▶ _DATA_:
Content starts
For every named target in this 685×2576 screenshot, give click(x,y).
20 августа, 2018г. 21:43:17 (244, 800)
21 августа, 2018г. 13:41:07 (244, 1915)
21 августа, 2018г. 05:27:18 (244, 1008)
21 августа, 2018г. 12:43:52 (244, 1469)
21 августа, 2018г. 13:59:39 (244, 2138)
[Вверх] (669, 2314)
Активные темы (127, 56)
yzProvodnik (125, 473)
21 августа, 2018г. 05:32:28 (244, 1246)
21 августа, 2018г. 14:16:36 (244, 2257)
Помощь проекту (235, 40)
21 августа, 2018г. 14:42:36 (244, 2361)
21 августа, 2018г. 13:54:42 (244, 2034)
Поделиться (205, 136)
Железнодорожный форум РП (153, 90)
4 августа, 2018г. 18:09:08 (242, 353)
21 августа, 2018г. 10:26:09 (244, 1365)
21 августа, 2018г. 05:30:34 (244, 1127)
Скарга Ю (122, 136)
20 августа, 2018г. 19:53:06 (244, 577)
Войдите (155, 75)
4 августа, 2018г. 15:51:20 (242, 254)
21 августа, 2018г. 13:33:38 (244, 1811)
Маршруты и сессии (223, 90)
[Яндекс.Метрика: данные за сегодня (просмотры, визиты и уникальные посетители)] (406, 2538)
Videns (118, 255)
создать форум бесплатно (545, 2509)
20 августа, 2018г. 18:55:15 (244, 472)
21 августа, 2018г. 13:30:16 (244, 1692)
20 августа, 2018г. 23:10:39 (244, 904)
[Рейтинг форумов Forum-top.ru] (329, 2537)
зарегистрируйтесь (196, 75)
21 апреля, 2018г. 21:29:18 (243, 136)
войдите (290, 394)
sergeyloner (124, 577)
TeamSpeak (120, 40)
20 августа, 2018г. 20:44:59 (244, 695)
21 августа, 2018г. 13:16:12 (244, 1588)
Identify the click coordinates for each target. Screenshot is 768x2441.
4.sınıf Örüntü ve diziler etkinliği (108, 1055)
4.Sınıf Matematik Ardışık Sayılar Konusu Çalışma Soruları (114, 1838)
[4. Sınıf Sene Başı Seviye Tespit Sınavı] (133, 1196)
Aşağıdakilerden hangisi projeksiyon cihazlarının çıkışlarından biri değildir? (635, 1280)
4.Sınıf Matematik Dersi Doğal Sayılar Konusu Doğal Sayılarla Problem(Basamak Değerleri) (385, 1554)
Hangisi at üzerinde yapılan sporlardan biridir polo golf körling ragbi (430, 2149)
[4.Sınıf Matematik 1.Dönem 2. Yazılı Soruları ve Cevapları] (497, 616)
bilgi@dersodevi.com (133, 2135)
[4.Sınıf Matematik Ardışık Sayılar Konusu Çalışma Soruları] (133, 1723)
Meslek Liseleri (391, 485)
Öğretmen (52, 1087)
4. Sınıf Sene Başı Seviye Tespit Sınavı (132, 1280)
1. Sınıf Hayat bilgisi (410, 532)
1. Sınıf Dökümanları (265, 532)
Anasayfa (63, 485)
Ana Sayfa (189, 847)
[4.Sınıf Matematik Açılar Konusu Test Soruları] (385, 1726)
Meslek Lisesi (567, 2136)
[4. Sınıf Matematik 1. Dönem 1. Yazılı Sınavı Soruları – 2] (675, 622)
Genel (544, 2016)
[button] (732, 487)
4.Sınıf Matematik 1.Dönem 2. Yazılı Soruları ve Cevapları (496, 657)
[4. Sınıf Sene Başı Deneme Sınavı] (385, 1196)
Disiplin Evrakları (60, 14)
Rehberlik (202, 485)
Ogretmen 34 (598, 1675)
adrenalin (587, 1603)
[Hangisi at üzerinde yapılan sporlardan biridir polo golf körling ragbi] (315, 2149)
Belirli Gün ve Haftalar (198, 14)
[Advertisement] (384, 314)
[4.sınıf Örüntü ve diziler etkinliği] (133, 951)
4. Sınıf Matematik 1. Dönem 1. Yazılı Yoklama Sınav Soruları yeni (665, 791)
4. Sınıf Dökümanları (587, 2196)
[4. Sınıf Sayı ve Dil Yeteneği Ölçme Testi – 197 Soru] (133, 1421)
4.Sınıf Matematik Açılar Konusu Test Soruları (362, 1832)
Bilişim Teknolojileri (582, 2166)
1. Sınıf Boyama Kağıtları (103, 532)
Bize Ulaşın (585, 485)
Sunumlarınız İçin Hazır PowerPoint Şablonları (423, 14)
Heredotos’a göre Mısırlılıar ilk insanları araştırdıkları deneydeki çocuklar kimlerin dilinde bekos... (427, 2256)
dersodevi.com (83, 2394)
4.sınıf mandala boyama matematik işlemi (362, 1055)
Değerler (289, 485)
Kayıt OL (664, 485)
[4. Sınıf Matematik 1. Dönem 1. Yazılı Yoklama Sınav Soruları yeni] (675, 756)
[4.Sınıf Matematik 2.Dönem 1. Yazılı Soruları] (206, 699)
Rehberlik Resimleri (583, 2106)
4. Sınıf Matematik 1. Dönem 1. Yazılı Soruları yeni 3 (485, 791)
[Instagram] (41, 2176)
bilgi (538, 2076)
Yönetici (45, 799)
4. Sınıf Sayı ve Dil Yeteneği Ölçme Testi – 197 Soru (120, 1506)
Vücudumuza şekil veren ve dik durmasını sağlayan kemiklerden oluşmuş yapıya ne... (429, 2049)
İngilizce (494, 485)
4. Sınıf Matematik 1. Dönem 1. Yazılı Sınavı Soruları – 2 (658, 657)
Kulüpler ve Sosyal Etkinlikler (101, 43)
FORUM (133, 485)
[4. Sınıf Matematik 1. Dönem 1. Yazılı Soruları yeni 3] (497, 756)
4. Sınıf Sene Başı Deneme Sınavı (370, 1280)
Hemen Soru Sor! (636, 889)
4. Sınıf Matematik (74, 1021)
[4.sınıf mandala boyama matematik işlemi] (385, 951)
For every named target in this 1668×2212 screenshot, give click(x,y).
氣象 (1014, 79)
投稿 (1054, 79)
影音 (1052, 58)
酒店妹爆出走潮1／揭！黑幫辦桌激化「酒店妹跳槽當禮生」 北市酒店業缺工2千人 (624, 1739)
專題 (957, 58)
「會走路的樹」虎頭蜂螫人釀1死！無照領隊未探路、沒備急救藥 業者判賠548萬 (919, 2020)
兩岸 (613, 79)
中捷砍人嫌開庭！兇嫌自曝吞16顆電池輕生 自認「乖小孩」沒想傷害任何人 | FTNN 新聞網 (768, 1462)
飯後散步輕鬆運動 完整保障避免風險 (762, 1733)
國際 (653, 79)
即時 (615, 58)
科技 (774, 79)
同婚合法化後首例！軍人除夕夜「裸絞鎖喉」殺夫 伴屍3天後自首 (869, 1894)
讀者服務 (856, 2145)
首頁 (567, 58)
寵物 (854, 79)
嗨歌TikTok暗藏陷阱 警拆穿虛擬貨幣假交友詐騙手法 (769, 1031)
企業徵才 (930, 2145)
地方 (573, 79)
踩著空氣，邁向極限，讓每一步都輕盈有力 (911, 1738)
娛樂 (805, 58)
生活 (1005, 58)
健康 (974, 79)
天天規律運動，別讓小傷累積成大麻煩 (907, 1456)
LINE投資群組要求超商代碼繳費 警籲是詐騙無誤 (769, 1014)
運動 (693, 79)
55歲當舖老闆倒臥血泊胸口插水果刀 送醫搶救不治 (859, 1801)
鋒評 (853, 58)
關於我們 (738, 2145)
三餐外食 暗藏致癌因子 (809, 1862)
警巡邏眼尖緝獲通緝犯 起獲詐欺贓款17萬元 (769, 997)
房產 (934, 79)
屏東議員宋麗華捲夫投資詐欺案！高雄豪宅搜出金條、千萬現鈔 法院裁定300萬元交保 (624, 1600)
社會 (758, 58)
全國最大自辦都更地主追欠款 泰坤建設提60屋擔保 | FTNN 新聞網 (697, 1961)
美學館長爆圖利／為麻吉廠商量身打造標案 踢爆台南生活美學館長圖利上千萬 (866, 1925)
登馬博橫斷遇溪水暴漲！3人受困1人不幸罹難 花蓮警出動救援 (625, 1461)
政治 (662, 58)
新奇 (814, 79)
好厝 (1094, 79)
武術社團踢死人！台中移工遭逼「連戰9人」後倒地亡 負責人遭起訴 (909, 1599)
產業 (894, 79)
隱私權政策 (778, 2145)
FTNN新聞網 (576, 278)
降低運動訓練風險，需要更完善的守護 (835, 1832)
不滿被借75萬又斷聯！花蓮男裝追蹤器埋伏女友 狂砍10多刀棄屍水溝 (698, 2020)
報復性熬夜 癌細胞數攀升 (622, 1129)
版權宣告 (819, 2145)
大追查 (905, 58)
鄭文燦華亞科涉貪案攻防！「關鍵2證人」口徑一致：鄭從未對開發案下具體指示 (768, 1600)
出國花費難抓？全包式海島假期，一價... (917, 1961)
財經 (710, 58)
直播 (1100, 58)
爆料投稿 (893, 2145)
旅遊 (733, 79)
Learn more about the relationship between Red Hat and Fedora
Content ends
▶ _TASK ITEM_: Output exactly one stretch of the listing: from the line containing "21 августа, 2018г. 13:33:38 (244, 1811)" through the line containing "Meslek Liseleri (391, 485)", both end lines included.

▶ _YOUR SOLUTION_:
21 августа, 2018г. 13:33:38 (244, 1811)
Маршруты и сессии (223, 90)
[Яндекс.Метрика: данные за сегодня (просмотры, визиты и уникальные посетители)] (406, 2538)
Videns (118, 255)
создать форум бесплатно (545, 2509)
20 августа, 2018г. 18:55:15 (244, 472)
21 августа, 2018г. 13:30:16 (244, 1692)
20 августа, 2018г. 23:10:39 (244, 904)
[Рейтинг форумов Forum-top.ru] (329, 2537)
зарегистрируйтесь (196, 75)
21 апреля, 2018г. 21:29:18 (243, 136)
войдите (290, 394)
sergeyloner (124, 577)
TeamSpeak (120, 40)
20 августа, 2018г. 20:44:59 (244, 695)
21 августа, 2018г. 13:16:12 (244, 1588)
Identify the click coordinates for each target. Screenshot is 768x2441.
4.sınıf Örüntü ve diziler etkinliği (108, 1055)
4.Sınıf Matematik Ardışık Sayılar Konusu Çalışma Soruları (114, 1838)
[4. Sınıf Sene Başı Seviye Tespit Sınavı] (133, 1196)
Aşağıdakilerden hangisi projeksiyon cihazlarının çıkışlarından biri değildir? (635, 1280)
4.Sınıf Matematik Dersi Doğal Sayılar Konusu Doğal Sayılarla Problem(Basamak Değerleri) (385, 1554)
Hangisi at üzerinde yapılan sporlardan biridir polo golf körling ragbi (430, 2149)
[4.Sınıf Matematik 1.Dönem 2. Yazılı Soruları ve Cevapları] (497, 616)
bilgi@dersodevi.com (133, 2135)
[4.Sınıf Matematik Ardışık Sayılar Konusu Çalışma Soruları] (133, 1723)
Meslek Liseleri (391, 485)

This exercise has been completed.